**Texte à lire:**
▬▬▬▬▬▬

20 septembre 1952 (b)

De cette entrée, on voit comment j'étais encore confuse, et ajoutais, à mes reflexions, des mots d'ordre qui s'étaient encore trop impregnés en moi. Elle démontre ma pensée d'alors.



J’avais 12 ans, quand j’ai demandé près du pont Szamos :


« Maman, dis-moi, quel est le but de la vie?
- Être heureux.
- Et qu’est-ce qu’il faut pour le bonheur?
- Tu peux le trouver en deux choses: dans ton Travail et dans l’Amour, dans les deux ensemble. »


Avant de devenir membre de l’Union de la Jeunesse, je pensais qu’on doit suivre ce qui est nouveau, ainsi tu t’élèves et ne restes pas moyen. Si tu ne luttes par pour ce qui est neuf, tu te noies dans la masse ou même tombes plus bas. Je lutterai donc pour la nouveauté. Le neuf gagne toujours, me disais-je alors !


Depuis lors, mes idées se sont beaucoup modifiées : le bonheur ne peut pas être un but, seulement une conséquence. Le bonheur pour moi, c’est quand je réussis à bien réaliser quelque chose, quand je vois le résultat de mon œuvre. Un homme égoïste ne peut être heureux. Le bonheur, c’est quand tu fais du bien à quelqu’un, tu réussis à lui procurer de la joie. Si le but de quelqu’un est de rester entre les “plus hautes sphères” ou “d’être connu”, jamais il ne le deviendra.


Le but de chacun doit être décidé par lui-même, et fixé avec soin.


Sans hésitations le but devrait être: “aider à construire le communisme”. Même si tu peux ajouter une seule brique utile, après ta mort tu peux être tranquille : tu n’auras pas vécu pour rien. Mais c’est si difficile de décider. Je dois réfléchir sérieusement. Je ne dois pas me laisser influencer par des gens comme Alina, mais plutôt par ceux comme Édith et la femme médecin qui a été en Corée pour aider les blessés.


La question est dorénavant, parce que le reste est déjà décidé, (si on aide les autres on est heureux aussi soi-même) comment moi, en partant de la situation où je suis actuellement, je pourrai atteindre ce but. Pour cela je dois d’abord m’analyser et étudier ma situation, sans ménager mon amour propre, sans m’estimer ni trop ni trop peu. Ceci est extrêmement dur. Mais il le faut.

▬▬▬▬▬▬

Entrées de pointage de mots et d'éléments
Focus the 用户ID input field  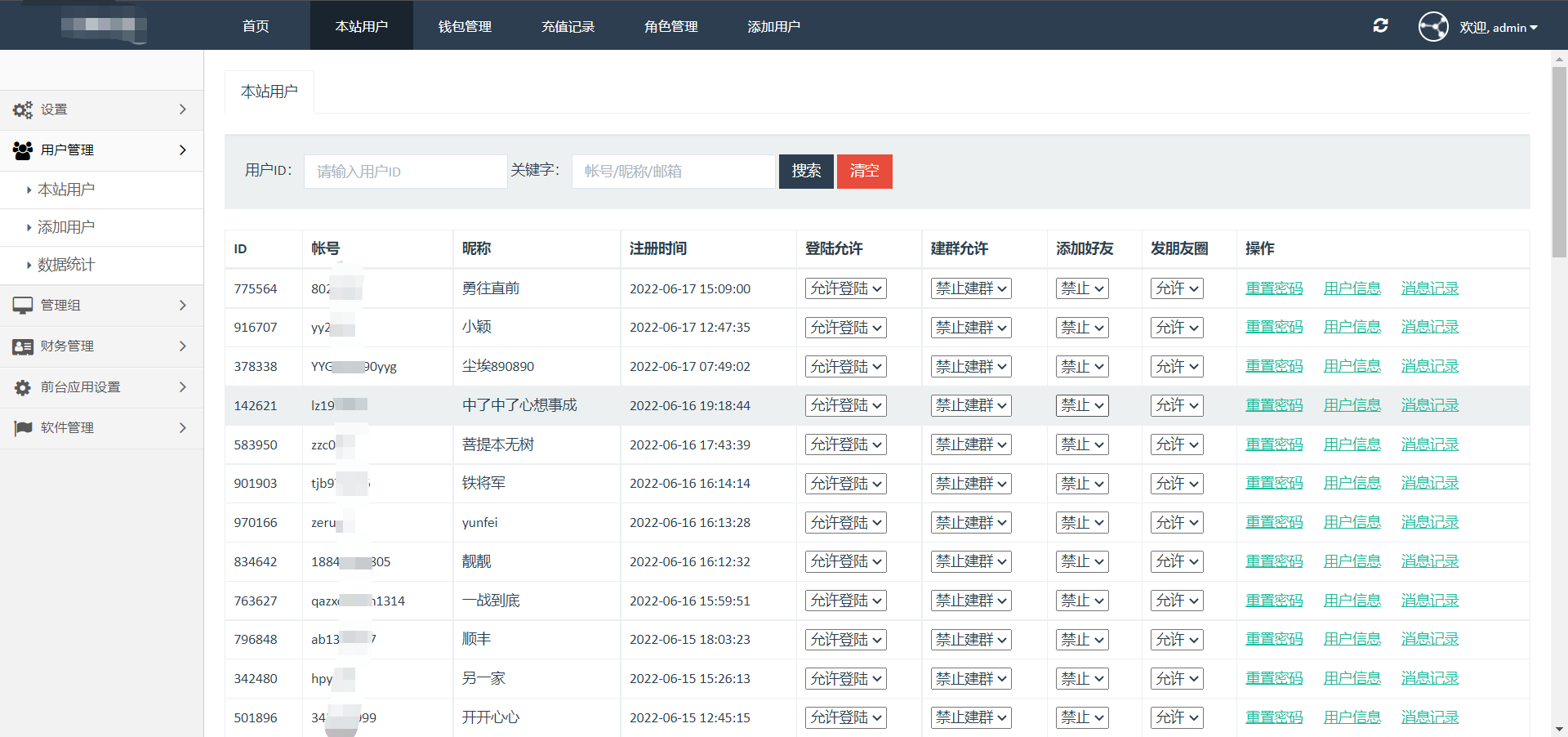[x=405, y=172]
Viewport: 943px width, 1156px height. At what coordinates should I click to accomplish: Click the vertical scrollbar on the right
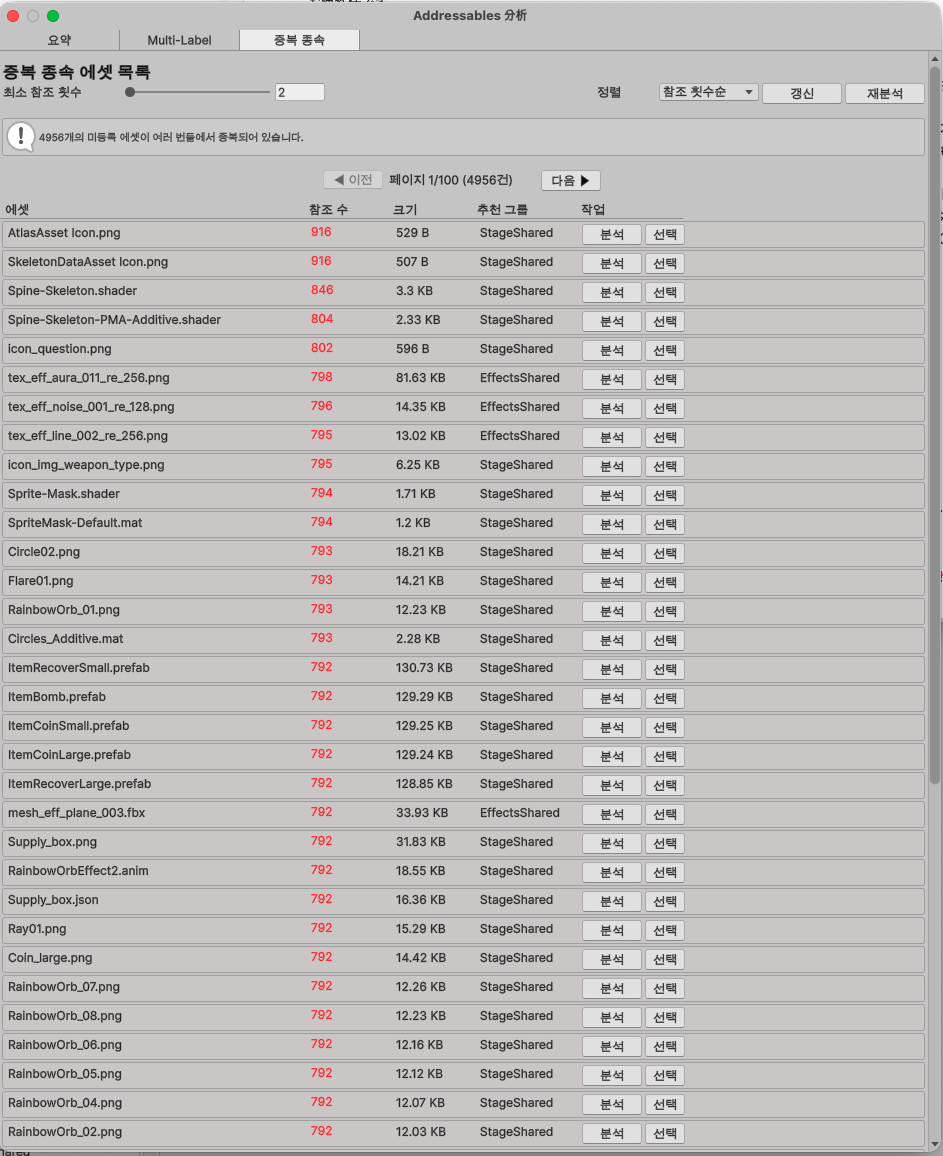click(935, 420)
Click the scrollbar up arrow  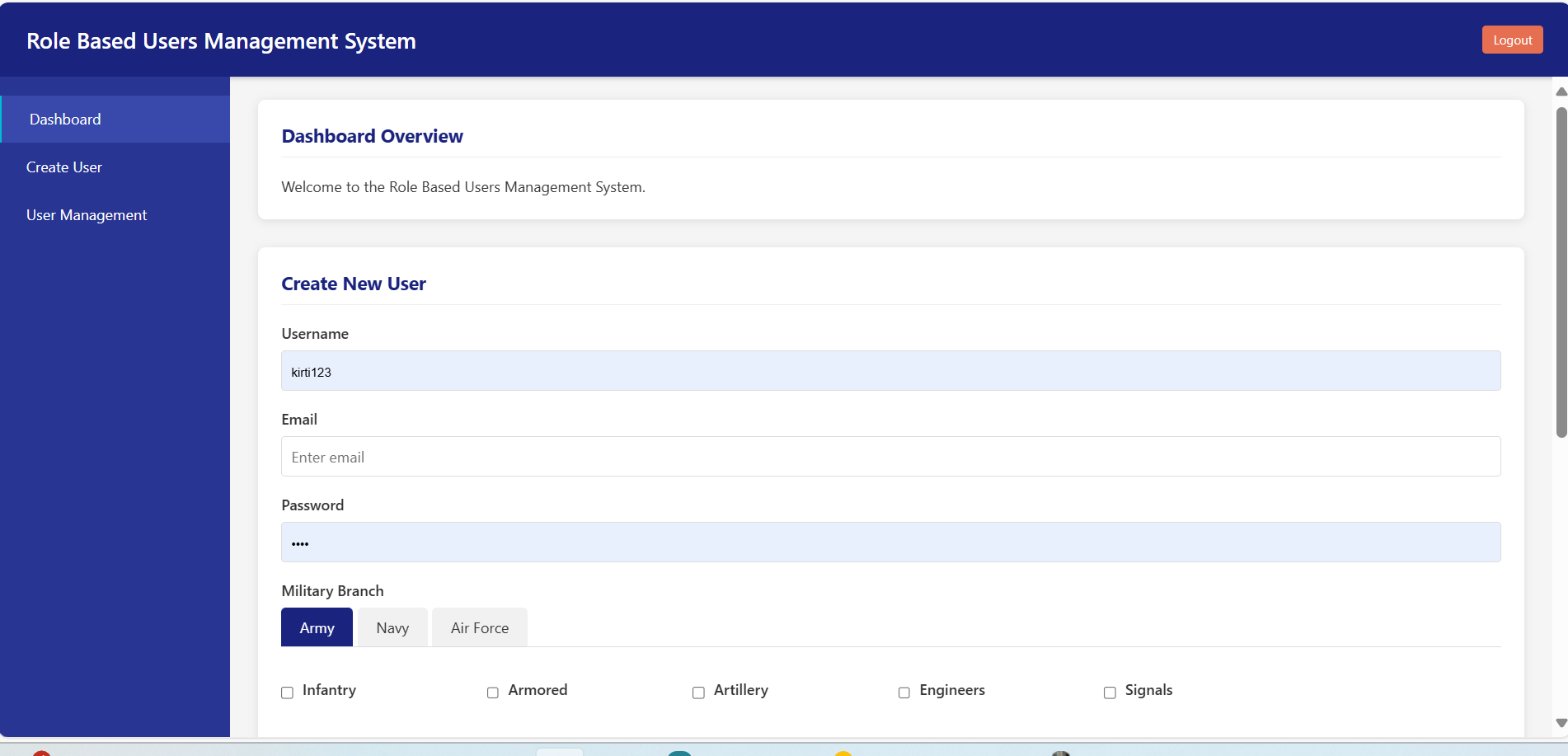tap(1561, 92)
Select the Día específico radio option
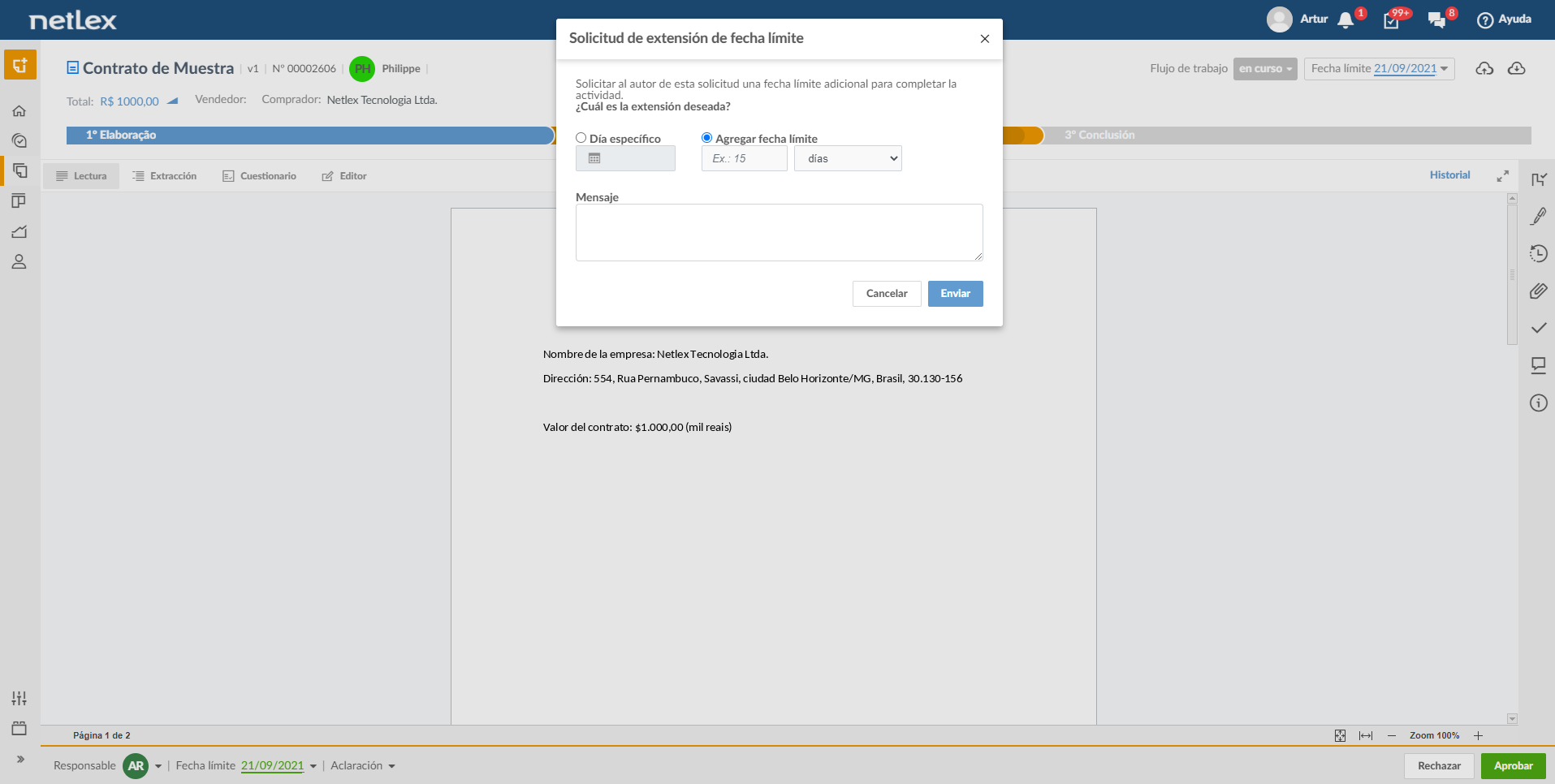The height and width of the screenshot is (784, 1555). [x=581, y=138]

▬▬▬▬▬▬

**Tâches à réaliser:**
- A) Dans l'extrait de journal de 1952, résumez sous forme de liste le paragraphe qui commence par « Depuis lors, mes idées se sont beaucoup modifiées » en gardant ses idées principales.
- B) Continuez l'extrait de journal de 1952 à partir de sa dernière phrase.

**Résultats par tâche:**
- A)
- Le bonheur n'est pas un but, seulement une conséquence.
- Pour moi, le bonheur, c'est réussir à bien réaliser quelque chose et voir le résultat de mon œuvre.
- Un homme égoïste ne peut pas être heureux.
- Le bonheur, c'est faire du bien à quelqu'un et lui procurer de la joie.
- Celui qui vise les « plus hautes sphères » ou veut « être connu » n'y parviendra jamais.

- B)
Quand j’étais petite, je m’estimais trop, maintenant pas assez. Où est la vérité ? Comment suis-je en réalité ? Quels sont mes qualités et défauts ? Quels sont mes désirs ? Je peux répondre à cette dernière question plus facilement.

Je voudrais devenir écrivain.

C’était mon ancien, très ancien désir et il est toujours actuel. Est-ce que c’est assez important d’être chimiste ? Aujourd’hui l’électro‑physique, la construction, l’éducation sont plus importantes. On doit travailler dans un domaine qu’on aime. J’aime bien la chimie, mais j’aime beaucoup plus la littérature. Mais est-ce un métier ? Pour écrire il faut du talent, du savoir, de l’expérience, etc.

Il faut aider la construction du communisme en travaillant. La chimie est belle, donc cela ne vaut pas la peine de la laisser tomber. Quel est le but de la vie ? Pas pour l’individu, mais en général ?

Je vais donc continuer la Chimie.

Entre-temps, je pourrais aussi essayer l'écriture. 1) Lire les classiques, étudier la littérature et la langue hongroise. 2) Décrire mes souvenirs, ce que je vois et ce que je sens. 3) J’essaierai d’écrire de petits récits et je les ferai lire par les spécialistes. Si je n’ai pas de talent, je n’écrirai plus[1].

Le devoir de l’écrivain est de “montrer la route[2]”.

J’ai lu ces jours-ci les discours de Lénine sur la jeunesse, il dit que leur devoir est d’étudier. D’abord sur le communisme, puis sur tout savoir que l’homme a réussi à découvrir. Ne pas apprendre par cœur, mais comprendre. Je dois étudier l’idéologie, la chimie, les mathématiques, la physique, la culture et je dois, en même temps, travailler sérieusement, ne refuser aucune tâche qu’on me donne à l’usine, la réaliser avec sérieux, le mieux possible. Travailler avec abnégation dans l’usine où on m’envoie; et pas seulement quand on me le demande.


En même temps, étudier selon un plan et lire tous les jours en route vers la maison. Vaincre la fatigue et le sommeil. Tout essayer pour pouvoir continuer mes études universitaires, même seulement à distance et sans pouvoir assister aux cours. Apprendre sérieusement toutes les matières. Mais aussi la politique et la littérature.


Que faire au sujet des réunions ?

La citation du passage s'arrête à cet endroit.